Artificial Intelligence
AI Therapists Are Biased—And It’s Putting Lives at Risk
New research reveals how flawed algorithms worsen mental health disparities.
Posted April 14, 2025 Reviewed by Monica Vilhauer Ph.D.
Key points
- AI therapy systems trained on Western-centric data often misinterpret cultural expressions of distress.
- Gender-diverse users report chatbots dismissing their identities or pathologizing their experiences.
- A 2024 lawsuit highlights how an AI chatbot encouraged a teen’s suicidal ideation.
- Expanding training datasets to include diverse voices is critical to reducing bias.
Artificial Intelligence (AI) shows promise in revolutionizing mental healthcare, offering the potential for early detection of disorders, personalized treatments, and AI-driven virtual therapists (Olawade et al., 2024). AI can assist in identifying high-risk individuals, predicting mental illnesses, and personalizing care using electronic health records, brain imaging, and social media data (Torous et al., 2014). It may also streamline psychotherapy research by automating the coding of patient-provider interactions (Allen, 2022).
AI tools like chatbots offer instant mental health support, bridging gaps in access for rural or underserved communities (De Almeida & Da Silva, 2021). But as one user shared, “The AI told me my anxiety was ‘irrational’ when I described racial discrimination at work. It felt like talking to a brick wall.”

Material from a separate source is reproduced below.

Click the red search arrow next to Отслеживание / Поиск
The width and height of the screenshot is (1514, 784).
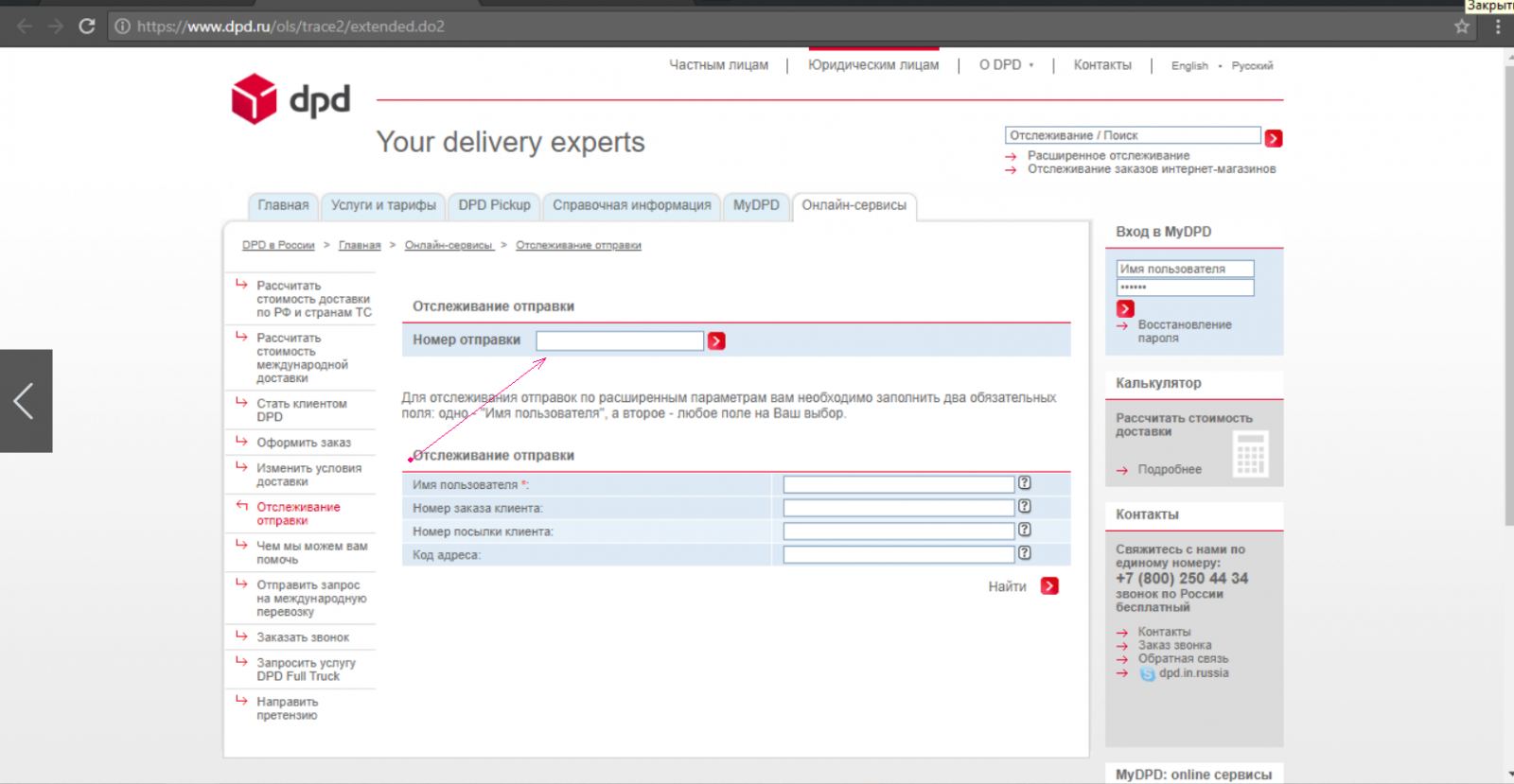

The integration of AI in mental health faces challenges, including ethical concerns about privacy, bias, and maintaining the human element in therapy (Olawade et al., 2024).
Why Biases Go Unchecked
Research indicates that AI systems, including those used in healthcare and natural language processing, often exhibit biases that reflect and perpetuate societal inequalities. These biases stem from datasets dominated by Western, predominantly male populations (Celi et al., 2022; Sutton et al., 2018). Explainable AI research has shown a cultural bias towards Western populations, overlooking potential differences in explanatory needs across cultures (Peters & Carman, 2024). Gender bias is particularly prevalent, with AI systems learning and reinforcing stereotypical gender concepts from biased data (Leavy, 2018). This bias is exacerbated by the underrepresentation of women in AI development (Leavy, 2018).

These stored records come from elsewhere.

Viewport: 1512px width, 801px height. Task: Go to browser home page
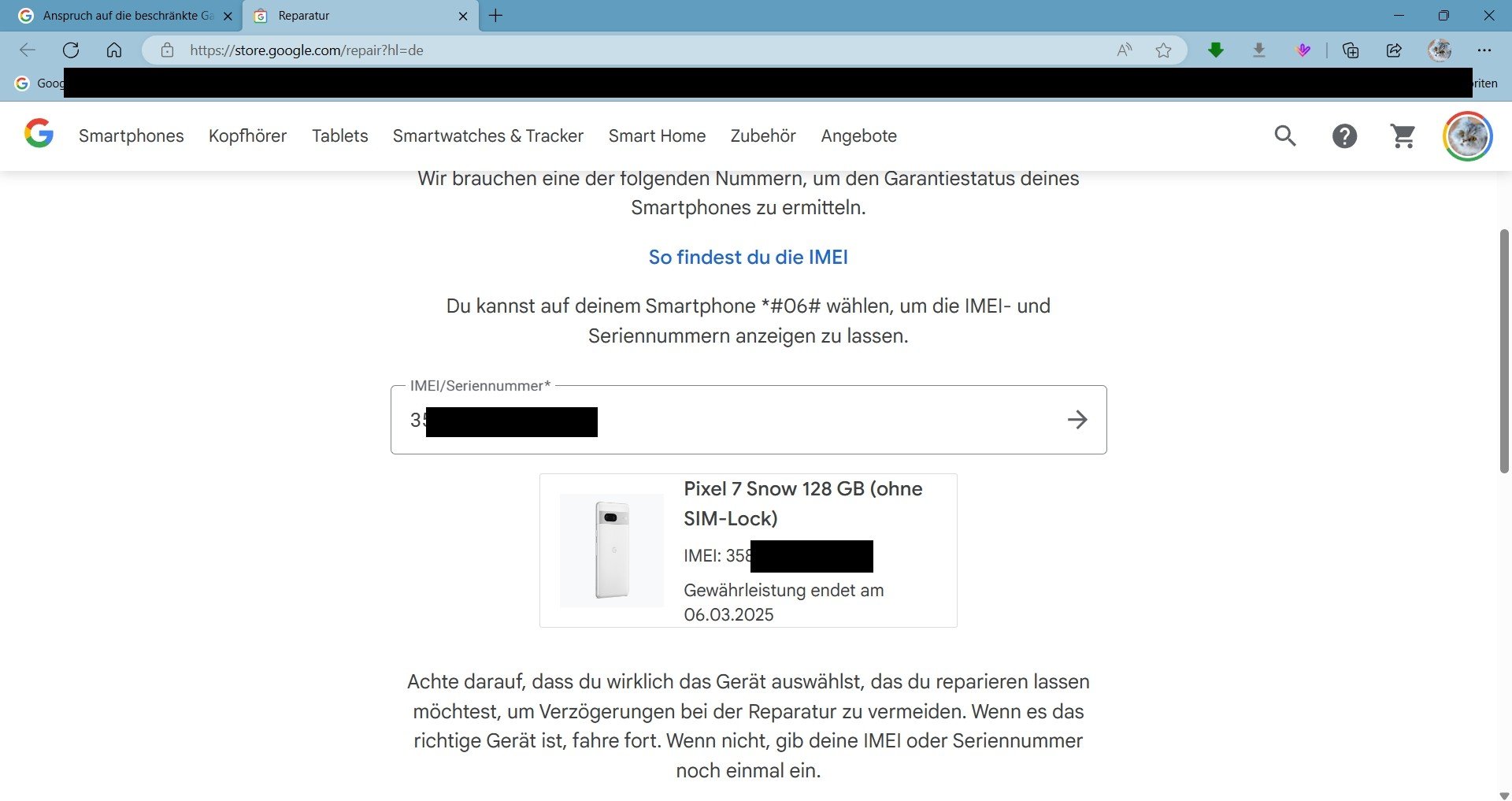point(114,50)
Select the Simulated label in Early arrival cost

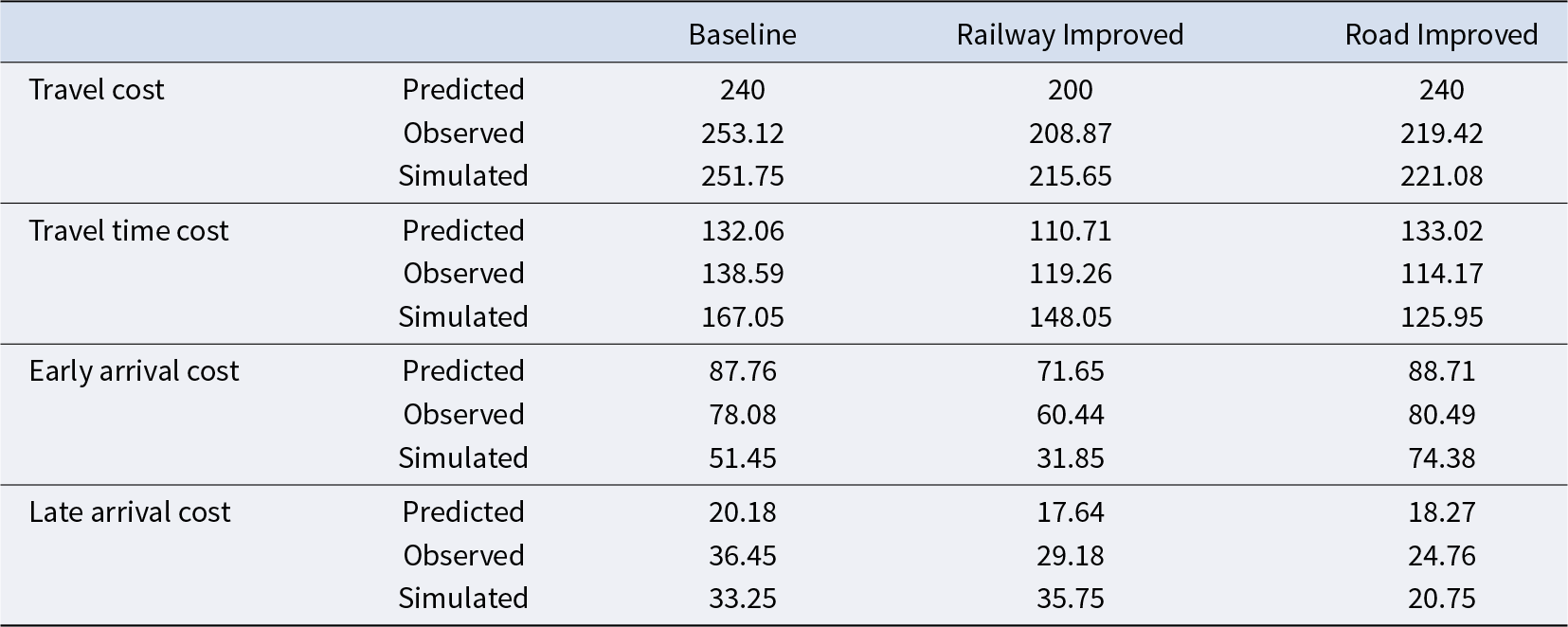[x=462, y=458]
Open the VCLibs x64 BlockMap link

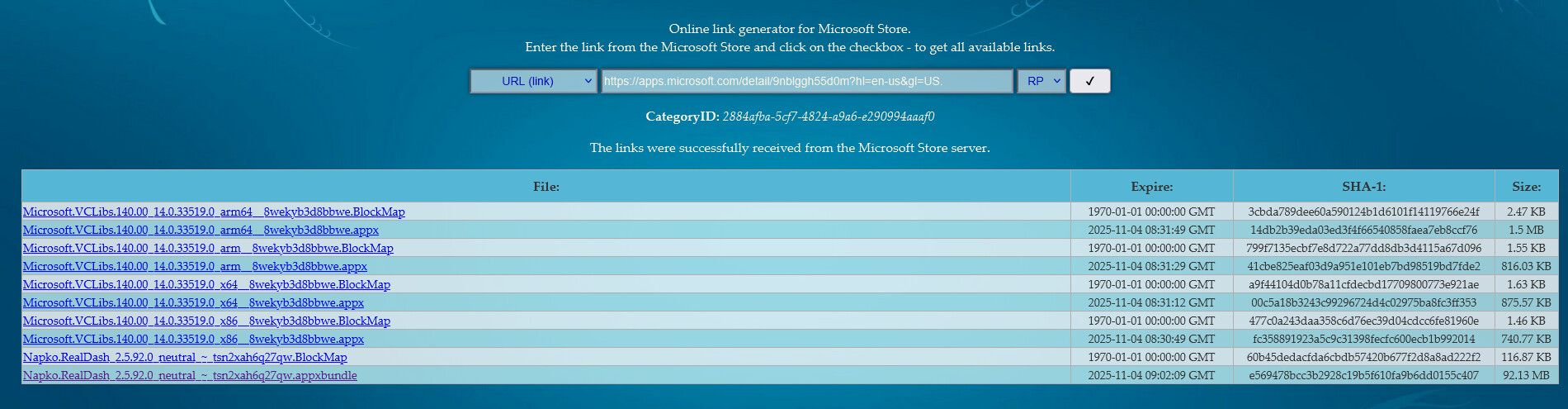tap(206, 285)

This leads to glaring gaps:
- Misdiagnosis: Asian patients reporting physical symptoms (e.g., headaches) are labeled “exaggerated” instead of being linked to stress.
- Erasure: Gender-diverse users have been told their identities are “delusions” by chatbots lacking cultural competence.
- Resource Denial: Low-income patients often receive generic advice instead of referrals to specialists.
To address these issues, researchers suggest increasing diversity in AI development teams, incorporating gender theory into machine learning approaches, and improving data collection from underrepresented populations (Leavy, 2018; Celi et al., 2022). Additionally, techniques such as projection methods have been proposed to reduce embedding bias (Sutton et al., 2018).
Real-World Harm
There are concerns about AI potentially reinforcing negative thoughts in vulnerable individuals (Patel & Hussain, 2024) and the risk of oversimplifying human complexity through overreliance on AI inferences (Richards, 2024).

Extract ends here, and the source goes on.